This line must be placed into lpar2rrd crontab:
# su - xormon
$ crontab -e
* * * * * /usr/bin/perl /opt/lpar2rrd-agent/lpar2rrd-agent.pl <XorMon_SERVER.your-domain.com> > /var/tmp/lpar2rrd-agent.out 2>&1
Replace <XorMon_SERVER> by hostname of your XorMon server.
Use preferably FDQN in XorMon hostname, hostname only might have a problem with resolving.

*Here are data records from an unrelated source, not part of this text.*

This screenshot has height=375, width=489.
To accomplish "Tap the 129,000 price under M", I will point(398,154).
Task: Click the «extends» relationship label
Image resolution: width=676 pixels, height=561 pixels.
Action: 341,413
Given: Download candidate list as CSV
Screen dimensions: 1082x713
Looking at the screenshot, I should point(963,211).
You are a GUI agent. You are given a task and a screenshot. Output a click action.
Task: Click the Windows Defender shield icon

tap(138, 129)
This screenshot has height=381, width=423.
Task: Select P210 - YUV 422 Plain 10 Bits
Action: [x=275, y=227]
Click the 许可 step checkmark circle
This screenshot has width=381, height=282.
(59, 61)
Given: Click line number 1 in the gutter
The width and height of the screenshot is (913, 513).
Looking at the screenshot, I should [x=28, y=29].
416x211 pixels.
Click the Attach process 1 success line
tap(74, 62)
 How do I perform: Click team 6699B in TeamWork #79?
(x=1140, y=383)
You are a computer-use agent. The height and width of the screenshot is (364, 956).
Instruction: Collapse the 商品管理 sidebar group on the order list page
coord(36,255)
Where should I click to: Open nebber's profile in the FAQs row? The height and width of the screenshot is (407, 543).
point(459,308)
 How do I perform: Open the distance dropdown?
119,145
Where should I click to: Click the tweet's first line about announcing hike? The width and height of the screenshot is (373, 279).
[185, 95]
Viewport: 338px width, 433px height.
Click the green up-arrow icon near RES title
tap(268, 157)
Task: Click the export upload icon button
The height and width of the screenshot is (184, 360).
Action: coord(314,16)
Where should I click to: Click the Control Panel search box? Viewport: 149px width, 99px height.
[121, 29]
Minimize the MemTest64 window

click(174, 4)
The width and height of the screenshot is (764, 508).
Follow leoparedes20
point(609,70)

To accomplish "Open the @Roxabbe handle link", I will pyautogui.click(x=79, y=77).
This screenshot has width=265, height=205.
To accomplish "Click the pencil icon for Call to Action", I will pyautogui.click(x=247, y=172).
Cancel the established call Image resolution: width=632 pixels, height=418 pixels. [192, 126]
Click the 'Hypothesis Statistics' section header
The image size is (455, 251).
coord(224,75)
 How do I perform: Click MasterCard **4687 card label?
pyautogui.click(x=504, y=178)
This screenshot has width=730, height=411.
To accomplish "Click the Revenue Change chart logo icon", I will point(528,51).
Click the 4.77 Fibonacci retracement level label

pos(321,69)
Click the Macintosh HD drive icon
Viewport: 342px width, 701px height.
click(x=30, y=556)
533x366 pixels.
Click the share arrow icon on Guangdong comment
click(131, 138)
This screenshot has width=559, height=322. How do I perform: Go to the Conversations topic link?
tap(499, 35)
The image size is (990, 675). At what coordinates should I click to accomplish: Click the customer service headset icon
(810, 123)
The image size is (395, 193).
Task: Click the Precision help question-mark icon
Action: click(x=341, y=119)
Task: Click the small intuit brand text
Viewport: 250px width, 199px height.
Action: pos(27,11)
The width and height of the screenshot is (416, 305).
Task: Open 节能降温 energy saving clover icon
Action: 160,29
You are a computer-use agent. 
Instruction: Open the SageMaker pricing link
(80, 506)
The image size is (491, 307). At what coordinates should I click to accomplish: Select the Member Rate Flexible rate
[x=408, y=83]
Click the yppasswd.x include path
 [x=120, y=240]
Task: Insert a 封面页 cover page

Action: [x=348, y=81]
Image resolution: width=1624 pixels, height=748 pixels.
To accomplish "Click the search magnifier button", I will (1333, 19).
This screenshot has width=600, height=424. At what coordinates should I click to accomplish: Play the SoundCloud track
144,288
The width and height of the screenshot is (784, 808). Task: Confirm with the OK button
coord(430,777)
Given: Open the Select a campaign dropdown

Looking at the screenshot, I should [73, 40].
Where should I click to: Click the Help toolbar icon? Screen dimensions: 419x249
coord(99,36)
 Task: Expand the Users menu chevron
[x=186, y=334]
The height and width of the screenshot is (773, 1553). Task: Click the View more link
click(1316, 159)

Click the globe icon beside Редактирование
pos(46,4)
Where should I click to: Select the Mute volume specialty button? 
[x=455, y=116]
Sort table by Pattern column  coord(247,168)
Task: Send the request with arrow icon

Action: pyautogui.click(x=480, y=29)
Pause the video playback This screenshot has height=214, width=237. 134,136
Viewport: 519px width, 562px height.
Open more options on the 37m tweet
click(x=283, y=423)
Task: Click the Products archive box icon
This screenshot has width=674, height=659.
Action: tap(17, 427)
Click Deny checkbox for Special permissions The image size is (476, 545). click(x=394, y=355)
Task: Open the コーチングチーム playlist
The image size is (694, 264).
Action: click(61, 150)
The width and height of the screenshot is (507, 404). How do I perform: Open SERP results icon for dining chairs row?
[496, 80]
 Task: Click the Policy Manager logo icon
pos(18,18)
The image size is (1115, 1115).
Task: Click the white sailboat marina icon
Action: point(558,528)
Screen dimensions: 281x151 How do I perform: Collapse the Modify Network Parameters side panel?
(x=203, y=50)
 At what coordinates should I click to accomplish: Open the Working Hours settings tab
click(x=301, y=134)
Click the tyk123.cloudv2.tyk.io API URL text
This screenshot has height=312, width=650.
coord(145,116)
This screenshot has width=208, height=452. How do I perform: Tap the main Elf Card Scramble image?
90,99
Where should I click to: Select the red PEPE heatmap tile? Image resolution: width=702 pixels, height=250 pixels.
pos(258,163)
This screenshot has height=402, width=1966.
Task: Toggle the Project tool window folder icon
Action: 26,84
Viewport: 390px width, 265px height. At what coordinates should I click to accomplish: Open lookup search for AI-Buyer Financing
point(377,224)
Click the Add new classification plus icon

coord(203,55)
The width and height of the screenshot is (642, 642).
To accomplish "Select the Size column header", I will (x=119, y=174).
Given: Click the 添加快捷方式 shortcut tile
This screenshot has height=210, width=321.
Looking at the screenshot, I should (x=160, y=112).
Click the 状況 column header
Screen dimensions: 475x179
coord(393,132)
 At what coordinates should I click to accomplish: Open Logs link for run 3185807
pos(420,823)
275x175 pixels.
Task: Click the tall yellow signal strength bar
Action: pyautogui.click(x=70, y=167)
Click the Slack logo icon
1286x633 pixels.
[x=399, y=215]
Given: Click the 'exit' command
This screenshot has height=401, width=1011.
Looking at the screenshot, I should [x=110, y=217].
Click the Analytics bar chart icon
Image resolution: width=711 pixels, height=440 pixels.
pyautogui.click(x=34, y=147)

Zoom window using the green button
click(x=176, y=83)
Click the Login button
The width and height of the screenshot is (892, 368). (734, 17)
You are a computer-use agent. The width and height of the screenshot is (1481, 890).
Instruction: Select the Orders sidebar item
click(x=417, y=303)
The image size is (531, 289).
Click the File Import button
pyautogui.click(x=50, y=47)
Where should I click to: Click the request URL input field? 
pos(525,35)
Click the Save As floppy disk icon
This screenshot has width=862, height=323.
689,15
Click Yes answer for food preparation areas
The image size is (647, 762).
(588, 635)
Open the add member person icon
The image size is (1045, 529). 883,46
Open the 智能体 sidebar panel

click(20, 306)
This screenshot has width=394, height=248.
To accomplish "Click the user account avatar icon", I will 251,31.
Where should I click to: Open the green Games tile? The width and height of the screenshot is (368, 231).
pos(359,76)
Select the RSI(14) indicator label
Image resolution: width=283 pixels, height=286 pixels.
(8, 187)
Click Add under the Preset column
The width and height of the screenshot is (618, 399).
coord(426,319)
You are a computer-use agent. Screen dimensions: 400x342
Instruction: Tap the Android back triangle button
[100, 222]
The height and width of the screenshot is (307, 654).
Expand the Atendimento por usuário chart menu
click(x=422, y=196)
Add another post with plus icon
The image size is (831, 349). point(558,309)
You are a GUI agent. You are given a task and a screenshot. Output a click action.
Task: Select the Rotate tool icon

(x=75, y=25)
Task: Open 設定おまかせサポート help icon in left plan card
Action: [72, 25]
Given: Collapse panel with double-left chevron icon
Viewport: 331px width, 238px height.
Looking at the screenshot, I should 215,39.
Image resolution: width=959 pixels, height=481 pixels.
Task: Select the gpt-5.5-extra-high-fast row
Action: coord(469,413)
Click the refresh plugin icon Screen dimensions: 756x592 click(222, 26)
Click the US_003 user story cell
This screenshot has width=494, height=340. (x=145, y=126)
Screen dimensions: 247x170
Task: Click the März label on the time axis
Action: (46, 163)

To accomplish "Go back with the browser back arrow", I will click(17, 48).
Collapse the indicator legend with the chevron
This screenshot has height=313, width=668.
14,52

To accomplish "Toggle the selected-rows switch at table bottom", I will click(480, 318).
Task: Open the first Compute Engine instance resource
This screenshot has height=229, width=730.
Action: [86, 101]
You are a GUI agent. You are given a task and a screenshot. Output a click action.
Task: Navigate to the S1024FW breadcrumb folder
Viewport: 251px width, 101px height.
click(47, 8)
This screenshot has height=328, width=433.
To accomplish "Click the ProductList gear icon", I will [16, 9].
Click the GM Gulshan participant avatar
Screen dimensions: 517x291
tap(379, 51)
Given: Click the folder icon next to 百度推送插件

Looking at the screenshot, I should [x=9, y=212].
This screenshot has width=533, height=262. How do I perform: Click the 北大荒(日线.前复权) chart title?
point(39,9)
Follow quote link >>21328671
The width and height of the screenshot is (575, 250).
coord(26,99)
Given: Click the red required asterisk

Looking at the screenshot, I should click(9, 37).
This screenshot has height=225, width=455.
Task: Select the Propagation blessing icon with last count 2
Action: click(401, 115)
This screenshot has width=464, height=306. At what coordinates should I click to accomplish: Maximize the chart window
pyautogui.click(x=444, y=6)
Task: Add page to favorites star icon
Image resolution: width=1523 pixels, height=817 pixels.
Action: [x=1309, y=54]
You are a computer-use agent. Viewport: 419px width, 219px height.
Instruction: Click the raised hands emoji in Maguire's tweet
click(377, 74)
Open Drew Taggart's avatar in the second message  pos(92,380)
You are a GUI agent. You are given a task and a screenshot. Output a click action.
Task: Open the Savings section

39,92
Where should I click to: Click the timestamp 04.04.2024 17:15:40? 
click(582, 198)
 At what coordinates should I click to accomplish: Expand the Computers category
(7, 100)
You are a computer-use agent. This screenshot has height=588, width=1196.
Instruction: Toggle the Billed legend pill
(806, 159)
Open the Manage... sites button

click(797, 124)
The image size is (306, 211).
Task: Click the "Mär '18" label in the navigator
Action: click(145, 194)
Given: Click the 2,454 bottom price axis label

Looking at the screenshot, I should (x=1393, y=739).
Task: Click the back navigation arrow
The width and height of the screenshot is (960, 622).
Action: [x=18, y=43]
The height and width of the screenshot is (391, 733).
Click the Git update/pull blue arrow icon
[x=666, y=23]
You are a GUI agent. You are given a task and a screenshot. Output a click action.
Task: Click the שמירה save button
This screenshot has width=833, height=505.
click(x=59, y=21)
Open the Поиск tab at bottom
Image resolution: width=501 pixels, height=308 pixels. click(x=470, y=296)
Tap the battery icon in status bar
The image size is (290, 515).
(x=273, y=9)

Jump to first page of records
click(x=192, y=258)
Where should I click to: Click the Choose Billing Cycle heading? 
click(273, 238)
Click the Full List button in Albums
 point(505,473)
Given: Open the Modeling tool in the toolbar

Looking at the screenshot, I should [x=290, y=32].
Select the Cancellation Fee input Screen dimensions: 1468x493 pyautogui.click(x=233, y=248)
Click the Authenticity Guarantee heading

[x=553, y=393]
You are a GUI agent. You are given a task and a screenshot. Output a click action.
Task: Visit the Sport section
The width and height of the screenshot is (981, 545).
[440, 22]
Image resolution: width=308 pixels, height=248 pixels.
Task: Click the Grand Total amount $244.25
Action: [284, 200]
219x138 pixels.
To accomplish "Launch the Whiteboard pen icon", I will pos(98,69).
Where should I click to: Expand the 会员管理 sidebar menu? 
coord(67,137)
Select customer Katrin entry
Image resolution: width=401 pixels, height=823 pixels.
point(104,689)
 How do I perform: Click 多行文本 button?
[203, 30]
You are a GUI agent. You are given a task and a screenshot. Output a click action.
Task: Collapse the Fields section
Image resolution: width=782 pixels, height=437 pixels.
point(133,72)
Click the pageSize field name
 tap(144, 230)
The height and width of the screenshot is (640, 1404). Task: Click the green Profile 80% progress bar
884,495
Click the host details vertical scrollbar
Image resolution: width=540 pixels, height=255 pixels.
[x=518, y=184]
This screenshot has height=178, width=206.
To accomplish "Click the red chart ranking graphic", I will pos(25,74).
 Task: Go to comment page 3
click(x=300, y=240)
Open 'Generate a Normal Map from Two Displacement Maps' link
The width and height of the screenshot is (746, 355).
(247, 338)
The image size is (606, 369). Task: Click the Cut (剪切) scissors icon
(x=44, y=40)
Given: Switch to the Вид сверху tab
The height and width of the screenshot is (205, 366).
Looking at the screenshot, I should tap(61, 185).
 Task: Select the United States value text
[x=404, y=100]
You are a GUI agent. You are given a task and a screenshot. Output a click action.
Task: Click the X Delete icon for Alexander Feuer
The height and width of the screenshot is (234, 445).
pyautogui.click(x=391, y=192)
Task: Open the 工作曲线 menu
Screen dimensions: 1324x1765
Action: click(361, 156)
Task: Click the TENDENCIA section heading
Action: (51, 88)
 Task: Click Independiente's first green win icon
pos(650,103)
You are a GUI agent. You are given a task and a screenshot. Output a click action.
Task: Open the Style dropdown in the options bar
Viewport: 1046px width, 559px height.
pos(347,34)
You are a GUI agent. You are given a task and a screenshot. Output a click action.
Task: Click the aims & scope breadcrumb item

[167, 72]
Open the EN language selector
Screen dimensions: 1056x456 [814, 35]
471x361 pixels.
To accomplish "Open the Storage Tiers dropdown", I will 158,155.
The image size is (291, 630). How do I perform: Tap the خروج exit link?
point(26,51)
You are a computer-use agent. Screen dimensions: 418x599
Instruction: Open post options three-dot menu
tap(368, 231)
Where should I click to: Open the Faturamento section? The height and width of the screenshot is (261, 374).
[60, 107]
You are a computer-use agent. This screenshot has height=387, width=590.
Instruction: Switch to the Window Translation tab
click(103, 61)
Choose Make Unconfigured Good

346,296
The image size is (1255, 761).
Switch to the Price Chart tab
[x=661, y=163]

In case you want to direct the agent data to more servers (or ports) add second or more hosts on the cmd line
Bellow cfg will collect data once and sends it to 3 Hosts (Host1 port 8162, Host2 port 8162 and Host3 port 7162)
* * * * * /usr/bin/perl /opt/lpar2rrd-agent/lpar2rrd-agent.pl <Host1> <Host2> <Host3>:7162 > /var/tmp/lpar2rrd-agent.out 2>&1
-
You might need to add xormonuser into /var/adm/cron/cron.allow (AIX) or /etc/cron.allow (Linux) under root user if above "crontab -e" fails.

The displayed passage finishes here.